Every entry needs to be reproduced exactly.
*** RECORDS FOR THIS TASK ***
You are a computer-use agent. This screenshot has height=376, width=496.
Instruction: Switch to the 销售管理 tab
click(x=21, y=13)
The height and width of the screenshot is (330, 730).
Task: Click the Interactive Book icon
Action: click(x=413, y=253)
*** End of RECORDS FOR THIS TASK ***
TASK SOLUTION ::
You are a computer-use agent. This screenshot has height=376, width=496.
Instruction: Switch to the 销售管理 tab
click(x=21, y=13)
The height and width of the screenshot is (330, 730).
Task: Click the Interactive Book icon
Action: click(x=413, y=253)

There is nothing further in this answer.